Le rôle de l'homme, le rôle de la femme dans la salsa

Même si les femmes n'apprécient pas les hommes machos, elles aiment de temps en temps, se laisser porter dans les bras d'un homme viril, fort et protecteur. De même, les hommes n'apprécient pas les femmes trop aguicheuses, mais ils aiment les femmes sensuelles et sexy. Dans la salsa, l'homme peut assumer le rôle d'homme viril et fort, et la femme son côté sensuel et féminin. La sensualité dans cette danse n'est pas perverse mais joyeuse et épanouissante. La salsa fait sortir le côté positif de la sensualité. Elle fait revenir le côté traditionnel, où l'homme est fort, protecteur et mâle : il est dans une attitude active. L'homme protège sa bien aimée, et la femme se laisse guider et suit : elle est dans une attitude passive. Ce côté traditionnel est là comme pour un jeu. On pourrait le comparer au règne animal. Cela renvoie à la différenciation entre la femme et l'homme, il y a longtemps. Bien que les femmes n'acceptent pas cela dans la vie de tous les jours, elles apprécient de le vivre quelques heures. Il n'est rien de plus naturel : dans la nature, les pôles féminin et masculin existent. Le mâle dirige, dit ce qu'il faut faire, et la femme se laisse séduire.

La tension entre les deux pôles différents réapparaît. La séduction peut ainsi se rétablir.

Le fait d'expérimenter le rôle traditionnel quelques heures assouvit quelque chose de profond dans la femme et dans l'homme. Il s'agit d'une satisfaction personnelle : la femme se sent protégée et séduisante, et l'homme se sent apprécié dans ses initiatives, voyant sa partenaire montrer sa féminité et sa sensualité grâce aux figures qu'il introduit. Il se régale de la voir s'épanouir et se sent plus sûr de lui.

Ils en sortent tous deux joyeux et apaisés.

Conclusion
Nous approchons d'une tradition qui rattrape des émotions oubliées dans notre civilisation occidentale. La salsa compense ce qui manque et ce qui a disparu chez nous : une union qui englobe le corps, l'âme et l'esprit, une union entre l'homme et la femme, et une union avec les autres. Nous expérimentons l'être humain dans sa totalité, au sens le plus profond...

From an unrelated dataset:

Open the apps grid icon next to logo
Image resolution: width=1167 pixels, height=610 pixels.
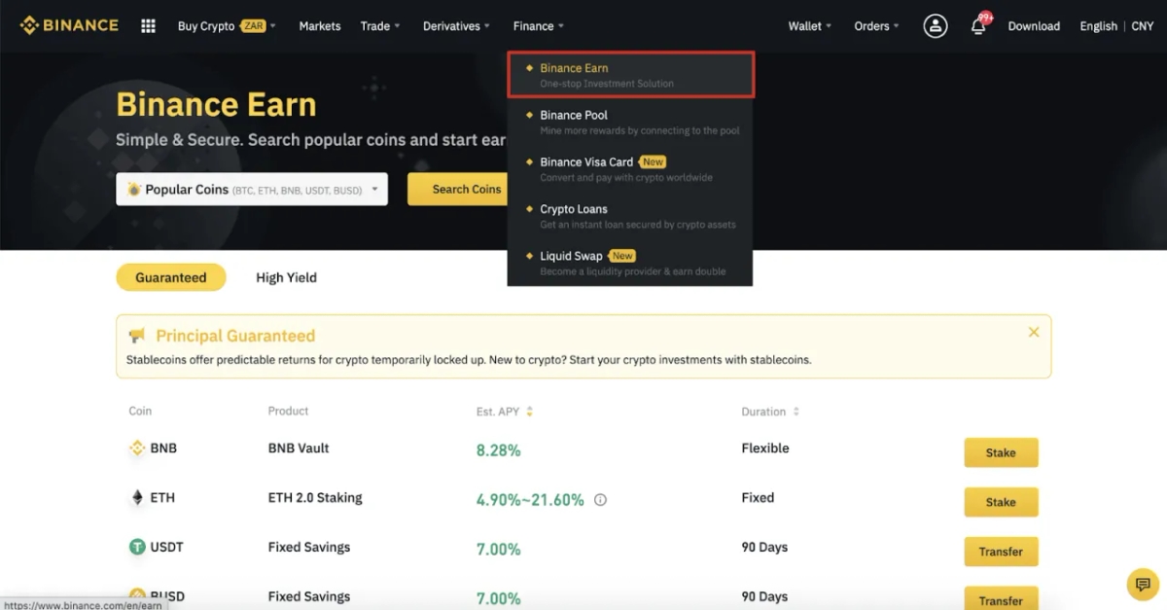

Une nouvelle façon de penser réapparaît : on pense à travers le corps. On oublie le train-train de la vie quotidienne. On danse la salsa pour le plaisir de suivre le rythme et de se laisser porter par la musique, pour exécuter des figures élégantes... mais cette danse est bien plus que cela. Elle séduit parce qu'elle permet de retrouver l'énergie et la sensualité originelles du corps à travers le mouvement, et constitue dans la vie comme une parenthèse où l'on peut s'exprimer sa fougue en toute liberté. On retrouve un équilibre en soi que l'on perd souvent. On se ressource.

La salsa offre l'un des rares moments où chacun peut affirmer sa personnalité la plus secrète sans craindre le jugement d'autrui. Les contraintes de la vie quotidienne ne laissent guère de place à l'expression individuelle, à l'énergie naturelle et aux émotions, mais la danse permet d'ôter enfin le masque imposé par les règles de la société. Elle ouvre un monde accessible à tous, car les qualités qu'elle exige (agilité, souplesse, équilibre et endurance) s'acquièrent aisément avec la pratique.

C'est pourquoi les Cubains ont appelé la salsa « la danse de la vie ».